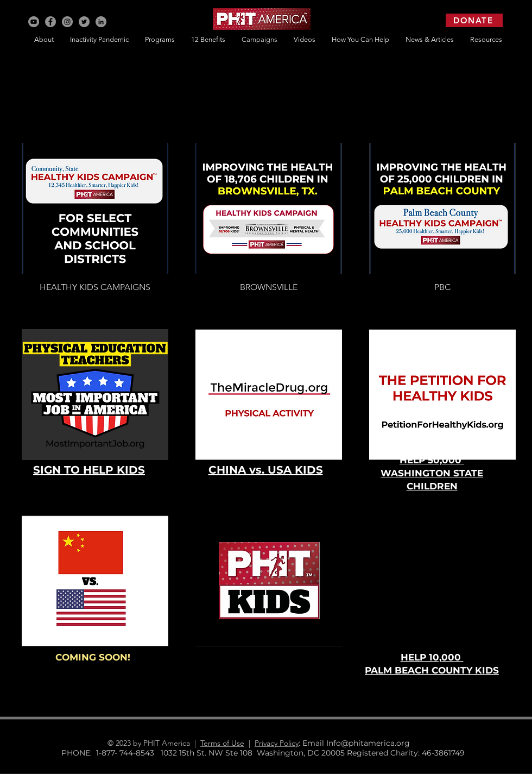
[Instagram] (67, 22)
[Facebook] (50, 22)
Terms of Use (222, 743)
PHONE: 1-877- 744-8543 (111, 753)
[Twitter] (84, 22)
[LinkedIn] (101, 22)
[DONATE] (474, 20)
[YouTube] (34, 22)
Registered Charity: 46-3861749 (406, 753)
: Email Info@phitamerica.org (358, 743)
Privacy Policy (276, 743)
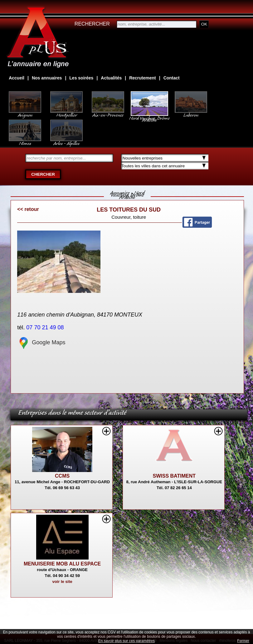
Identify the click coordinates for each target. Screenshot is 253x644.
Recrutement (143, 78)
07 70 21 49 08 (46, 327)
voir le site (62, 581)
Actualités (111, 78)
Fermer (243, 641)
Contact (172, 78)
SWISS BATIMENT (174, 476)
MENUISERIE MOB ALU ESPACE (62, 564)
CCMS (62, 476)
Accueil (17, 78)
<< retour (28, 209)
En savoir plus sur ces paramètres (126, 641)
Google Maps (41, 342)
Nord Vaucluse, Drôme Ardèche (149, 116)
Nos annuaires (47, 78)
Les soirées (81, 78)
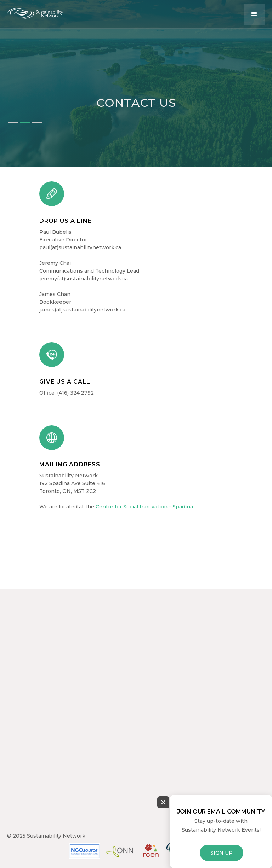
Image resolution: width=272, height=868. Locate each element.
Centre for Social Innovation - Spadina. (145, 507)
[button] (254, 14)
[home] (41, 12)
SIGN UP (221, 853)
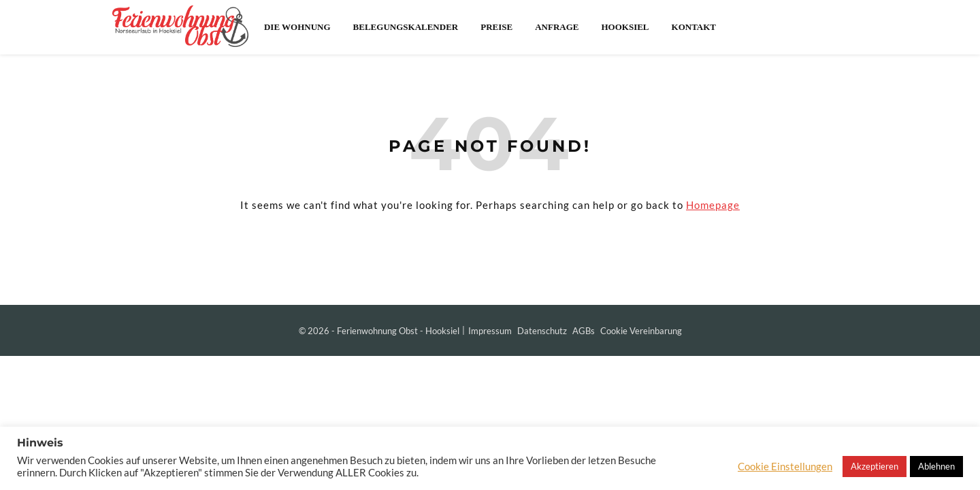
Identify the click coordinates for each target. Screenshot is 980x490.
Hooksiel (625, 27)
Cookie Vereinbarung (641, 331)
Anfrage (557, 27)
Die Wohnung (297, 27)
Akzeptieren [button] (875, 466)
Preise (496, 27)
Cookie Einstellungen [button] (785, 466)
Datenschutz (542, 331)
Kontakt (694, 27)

----------

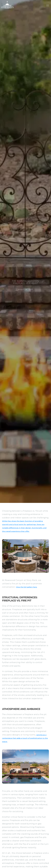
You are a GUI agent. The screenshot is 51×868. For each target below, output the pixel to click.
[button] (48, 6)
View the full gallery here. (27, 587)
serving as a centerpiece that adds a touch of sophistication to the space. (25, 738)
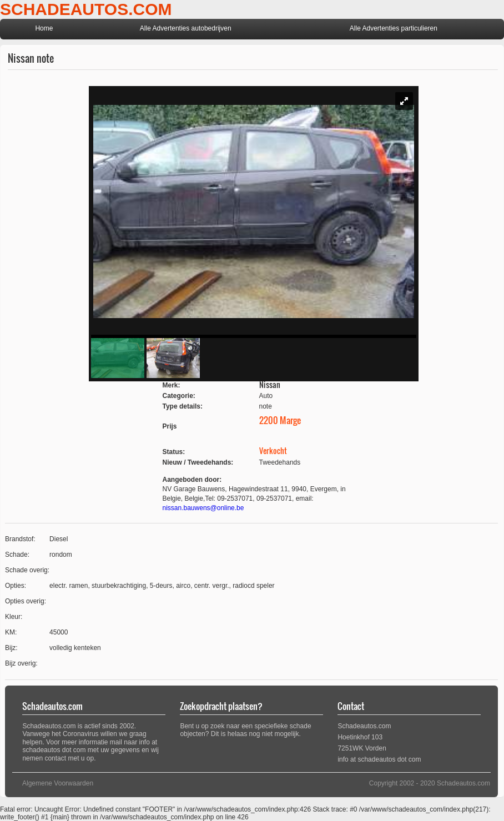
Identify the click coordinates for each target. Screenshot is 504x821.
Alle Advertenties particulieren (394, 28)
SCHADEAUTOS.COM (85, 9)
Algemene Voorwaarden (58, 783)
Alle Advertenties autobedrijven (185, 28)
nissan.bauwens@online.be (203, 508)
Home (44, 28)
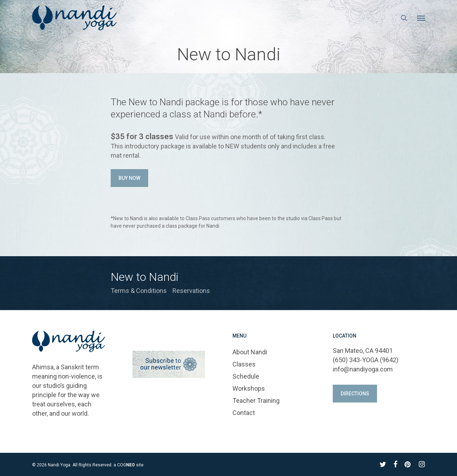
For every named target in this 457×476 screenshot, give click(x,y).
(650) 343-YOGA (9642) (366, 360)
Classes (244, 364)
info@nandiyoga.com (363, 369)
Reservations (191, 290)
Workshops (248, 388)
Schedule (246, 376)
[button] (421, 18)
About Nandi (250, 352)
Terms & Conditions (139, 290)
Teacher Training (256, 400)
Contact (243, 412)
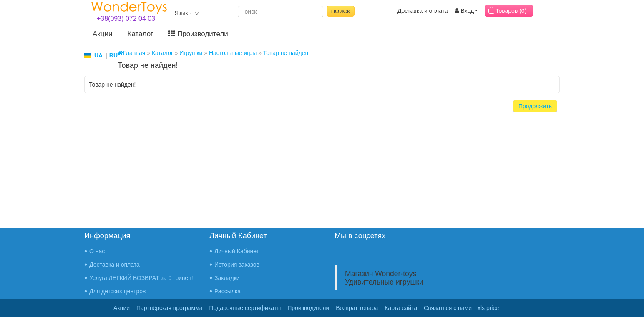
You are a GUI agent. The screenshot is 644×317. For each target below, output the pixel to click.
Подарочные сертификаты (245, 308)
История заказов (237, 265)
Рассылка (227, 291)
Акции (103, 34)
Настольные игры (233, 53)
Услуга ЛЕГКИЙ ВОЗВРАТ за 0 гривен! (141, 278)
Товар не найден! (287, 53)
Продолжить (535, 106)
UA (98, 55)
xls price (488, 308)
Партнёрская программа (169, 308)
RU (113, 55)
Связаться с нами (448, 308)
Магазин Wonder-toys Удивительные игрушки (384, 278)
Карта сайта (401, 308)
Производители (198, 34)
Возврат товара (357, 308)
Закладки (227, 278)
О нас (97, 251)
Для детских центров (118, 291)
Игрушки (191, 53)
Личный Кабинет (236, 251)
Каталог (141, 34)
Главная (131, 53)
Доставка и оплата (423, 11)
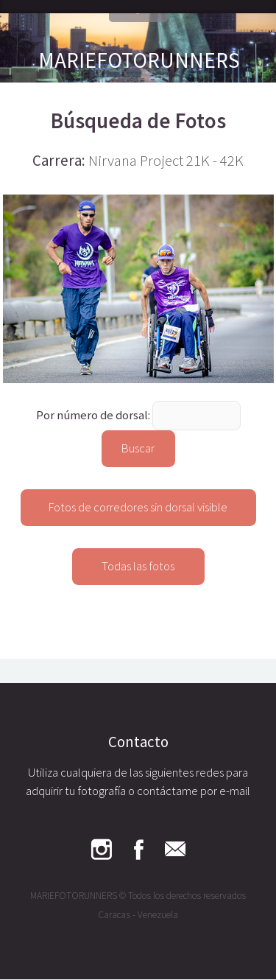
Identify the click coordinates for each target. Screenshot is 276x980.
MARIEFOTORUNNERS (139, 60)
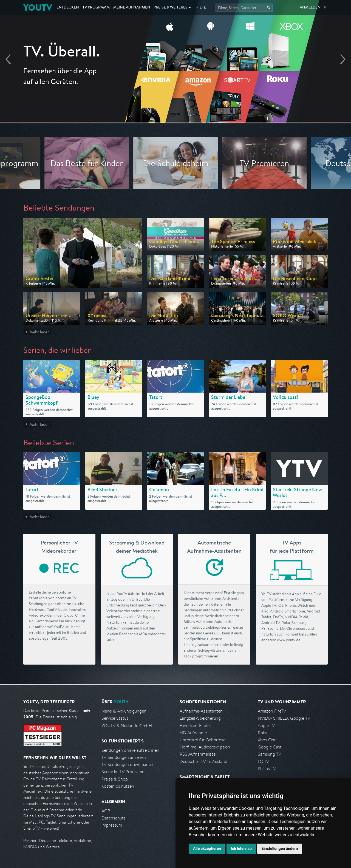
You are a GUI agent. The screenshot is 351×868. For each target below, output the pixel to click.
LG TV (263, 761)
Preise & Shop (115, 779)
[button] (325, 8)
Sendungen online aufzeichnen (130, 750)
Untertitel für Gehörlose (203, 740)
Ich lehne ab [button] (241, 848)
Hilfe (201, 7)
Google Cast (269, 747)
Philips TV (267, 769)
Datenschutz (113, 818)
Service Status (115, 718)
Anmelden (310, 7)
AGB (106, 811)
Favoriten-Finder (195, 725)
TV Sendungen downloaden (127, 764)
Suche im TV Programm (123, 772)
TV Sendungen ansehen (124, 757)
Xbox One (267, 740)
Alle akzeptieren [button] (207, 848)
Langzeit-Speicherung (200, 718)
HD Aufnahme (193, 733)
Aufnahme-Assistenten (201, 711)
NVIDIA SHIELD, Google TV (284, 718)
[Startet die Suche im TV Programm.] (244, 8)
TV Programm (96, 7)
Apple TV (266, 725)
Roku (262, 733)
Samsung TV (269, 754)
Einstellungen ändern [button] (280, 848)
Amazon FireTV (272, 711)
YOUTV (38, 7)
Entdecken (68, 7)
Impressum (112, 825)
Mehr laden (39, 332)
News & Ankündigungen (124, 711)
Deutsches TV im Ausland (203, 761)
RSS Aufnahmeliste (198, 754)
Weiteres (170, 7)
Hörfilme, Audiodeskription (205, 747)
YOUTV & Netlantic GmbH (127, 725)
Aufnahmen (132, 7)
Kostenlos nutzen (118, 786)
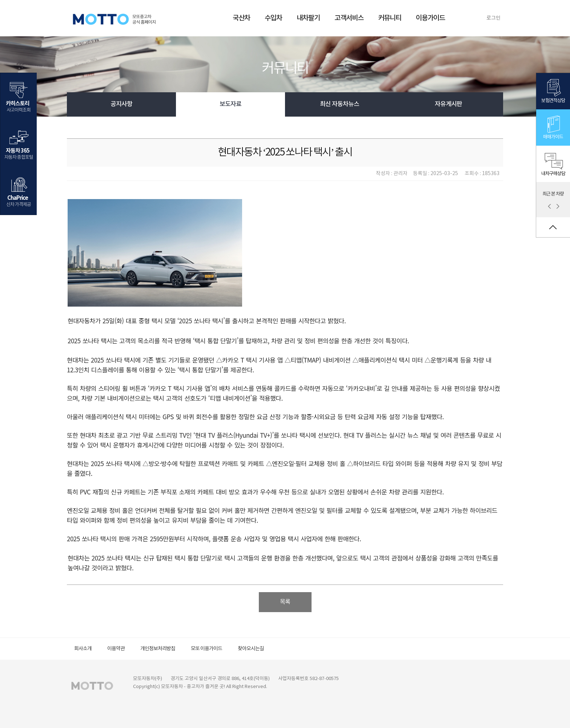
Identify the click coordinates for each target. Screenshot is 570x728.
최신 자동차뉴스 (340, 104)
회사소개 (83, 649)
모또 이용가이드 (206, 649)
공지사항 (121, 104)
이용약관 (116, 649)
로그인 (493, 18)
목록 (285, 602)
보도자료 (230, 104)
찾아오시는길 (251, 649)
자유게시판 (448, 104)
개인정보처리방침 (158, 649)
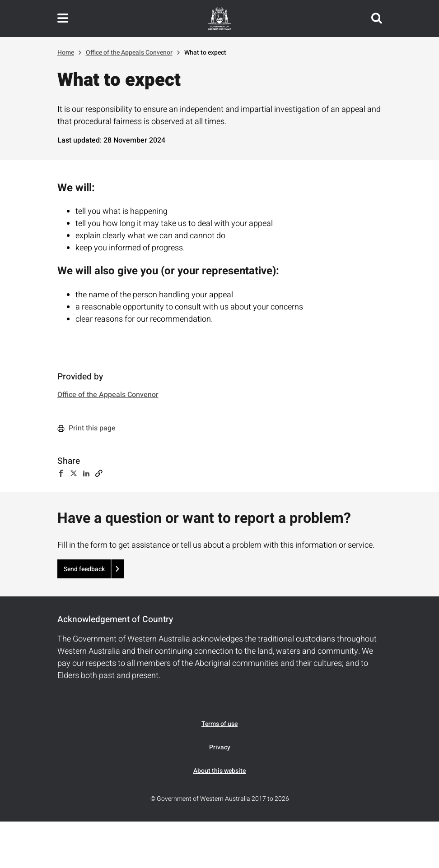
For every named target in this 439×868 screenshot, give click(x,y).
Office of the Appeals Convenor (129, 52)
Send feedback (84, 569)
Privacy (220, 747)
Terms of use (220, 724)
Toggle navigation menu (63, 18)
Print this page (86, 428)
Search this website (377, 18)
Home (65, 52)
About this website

----------

• **Written instruction**
Copy out the records starting with the line that contains "Apple TV (266, 725)" and continuing through the line that contains "About this website", including both of those lines. Leave the pictures out of your copy.

• **Exercise answer**
Apple TV (266, 725)
Roku (262, 733)
Samsung TV (269, 754)
Einstellungen ändern [button] (280, 848)
Amazon FireTV (272, 711)
YOUTV (38, 7)
Entdecken (68, 7)
Impressum (112, 825)
Mehr laden (39, 332)
News & Ankündigungen (124, 711)
Deutsches TV im Ausland (203, 761)
RSS Aufnahmeliste (198, 754)
Weiteres (170, 7)
Hörfilme, Audiodeskription (205, 747)
YOUTV & Netlantic GmbH (127, 725)
Aufnahmen (132, 7)
Kostenlos nutzen (118, 786)
Identify the click coordinates for each target. Screenshot is 570x728.
최신 자동차뉴스 (340, 104)
회사소개 (83, 649)
모또 이용가이드 (206, 649)
공지사항 (121, 104)
이용약관 (116, 649)
로그인 (493, 18)
목록 (285, 602)
보도자료 (230, 104)
찾아오시는길 (251, 649)
자유게시판 (448, 104)
개인정보처리방침 (158, 649)
For every named target in this 439×868 screenshot, give click(x,y).
Office of the Appeals Convenor (129, 52)
Send feedback (84, 569)
Privacy (220, 747)
Terms of use (220, 724)
Toggle navigation menu (63, 18)
Print this page (86, 428)
Search this website (377, 18)
Home (65, 52)
About this website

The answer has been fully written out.